Yes things might go wrong so pared down plans are best. And to be fair there is just as much chance things will go perfectly.

werewolfinladderedtights · 18/02/2016 10:56

My youngest was 8 weeks when I got married. It was a lovely day and bf was no hassle. Certainly easier than ff and all the faf that goes with it.
I'm sure you will have an amazing day. And congratulations Flowers

Xmasbaby11 · 18/02/2016 10:57

Congrats! I would cancel the wedding personally. It's a big enough event having a baby and I'd want to enjoy my wedding as a separate event. I'd postpone it for 6 months or so.

Obviously it would be possible, but would it be enjoyable for anyone concerned? When DD was 9 weeks I was struggling with feeding, mildly depressed, tired. Walking to the coffee shop to meet a friend was as much excitement as I wanted.

Also .. wedding planning and baby planning at the same time …noo!

elephantfeet · 18/02/2016 10:59

I have a 4 week old baby. My wedding is in 6 weeks!! We did exactly the same - booked wedding then found out I was pregnant. You will be fine. It has stopped us going mad on both wedding and baby spending.

prettywhiteguitar · 18/02/2016 10:59

If you have hands on help it should be manageable although I still looked a fright 12 weeks after labour !

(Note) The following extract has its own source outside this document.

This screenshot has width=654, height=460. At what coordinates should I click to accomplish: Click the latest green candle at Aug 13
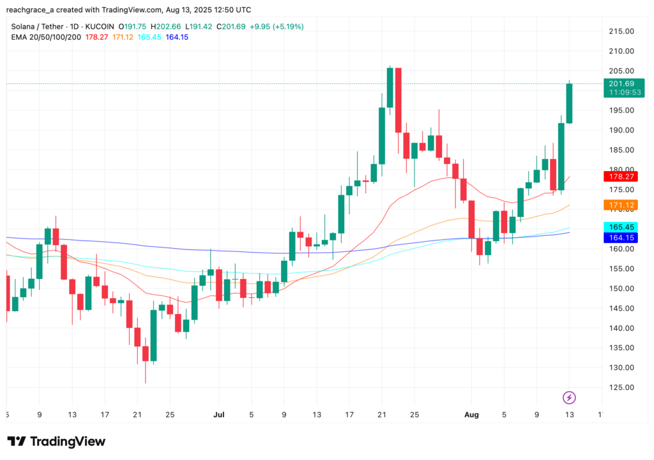[x=569, y=103]

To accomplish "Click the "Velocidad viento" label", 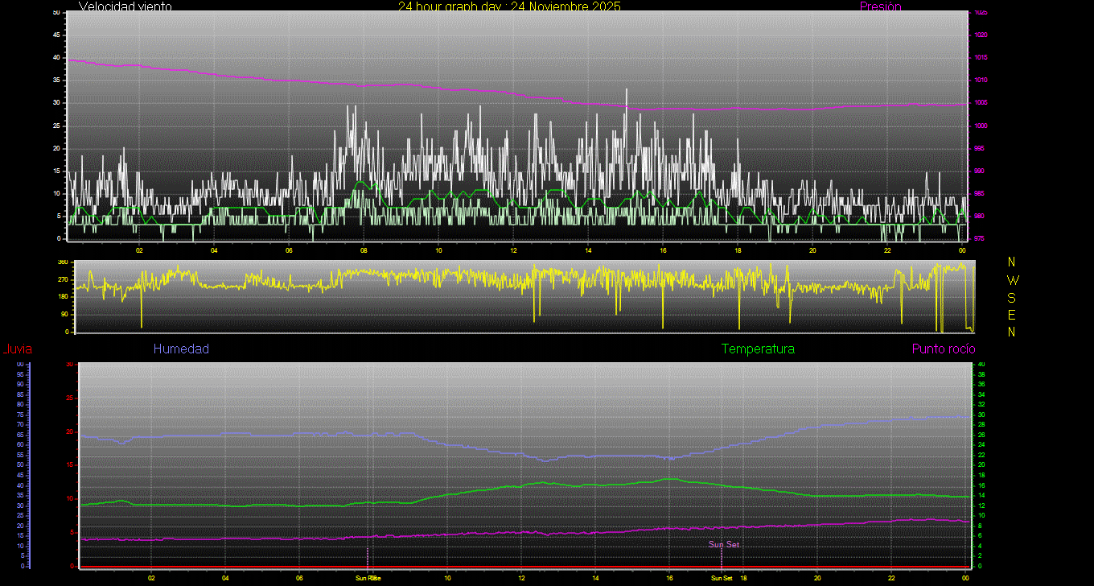I will click(125, 6).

My ds was 6 months at our wedding and twenty mins before the ceremony I still hadn't done my make up and was feeding ds, I had useless mum and Inlaws though

prettywhiteguitar · 18/02/2016 11:00

Oh and I looked fat too ! Fat and happy though Grin

VagueIdeas · 18/02/2016 11:00

Postnatal depression/anxiety is another factor too. Not wishing to scaremonger, but it's hard to predict how you'll be feeling mentally. Sleep deprivation alone can drive you crackers, even if you feel pretty good otherwise.

And it sounds like your wedding plans are quite big (and I'm not being judgey about that, I had a decent sized wedding myself) and so I do think it would be worth postponing or bringing it forward, just to ensure you will be 100% mentally and physically "yourself" on the day.